Quis ver Aristóteles e Descartes. O primeiro confessou-me que nada ouvira de física senão aos filósofos seus contemporâneos, e todos aqueles que tinham vivido entre ele e Descartes; acrescentou que tomara por bom caminho, ainda que fosse muitas vezes enganado, principalmente pelo seu extravagante sistema com respeito à alma dos animais. Descartes tomou a palavra e disse que tinha encontrado alguma coisa e soubera estabelecer muito bons princípios, porém que não tinha ido muito longe, e que todos aqueles que doravante quisessem percorrer o mesmo trilho, seriam sempre retidos pela fraqueza do seu espírito e obrigados a tatear; que era uma grande loucura passar a vida a procurar sistemas e que a verdadeira física conveniente e útil ao homem era fazer um amontoado de experiências e de se limitar a isso; que tivera por discípulos muitos insensatos, entre os quais se podia contar um certo Spinoza.

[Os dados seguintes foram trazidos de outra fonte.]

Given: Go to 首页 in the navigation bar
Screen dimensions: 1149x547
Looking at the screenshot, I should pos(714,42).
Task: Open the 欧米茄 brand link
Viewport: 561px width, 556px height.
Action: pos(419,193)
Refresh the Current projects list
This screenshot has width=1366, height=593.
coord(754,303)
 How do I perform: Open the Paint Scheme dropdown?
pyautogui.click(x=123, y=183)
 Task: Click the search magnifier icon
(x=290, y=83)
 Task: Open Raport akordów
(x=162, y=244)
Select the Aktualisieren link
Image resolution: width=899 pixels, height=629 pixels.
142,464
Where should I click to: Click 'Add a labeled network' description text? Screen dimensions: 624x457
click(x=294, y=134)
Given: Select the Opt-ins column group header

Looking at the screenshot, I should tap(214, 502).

Tive a curiosidade de ver diversos mortos ilustres dos últimos tempos, e sobretudo mortos distintos, porque senti sempre grande veneração pela nobreza. Oh! quantas coisas espantosas não vi, quando o governador fez passar revista diante de mim a todo o cortejo de antepassados da mor parte dos nossos marqueses, condes, fidalgos modernos! quanto prazer não senti em ver a sua origem e todos os personagens que lhes transmitiram o seu sangue! Vi claramente o motivo por que certas famílias têm o nariz comprido, outras o queixo pontiagudo, outras o rosto abaçanado e as feições horríveis e ainda por que outras têm belos olhos e a tez delicada e loura; por que é que, em certas famílias, há muitos doidos e estouvados, e em outras, muitos velhacos e gatunos; por que a índole de umas é má, brutal, baixa e covarde, o que as distingue tanto como os brasões e as librés. Compreendi, finalmente, a razão por que Polidoro Virgílio dissera acerca de certas castas:

Nec vir fortis, nec fcemina casta. (1) O que me pareceu mais notável foi ver os que, tendo trazido originariamente o mal imundo a certas famílias, tinham feito esse triste legado a toda a sua posteridade. Fiquei ainda surpreendido em notar, na genealogia de certos fidalgos, pajens, lacaios, professores de dança e de canto, etc.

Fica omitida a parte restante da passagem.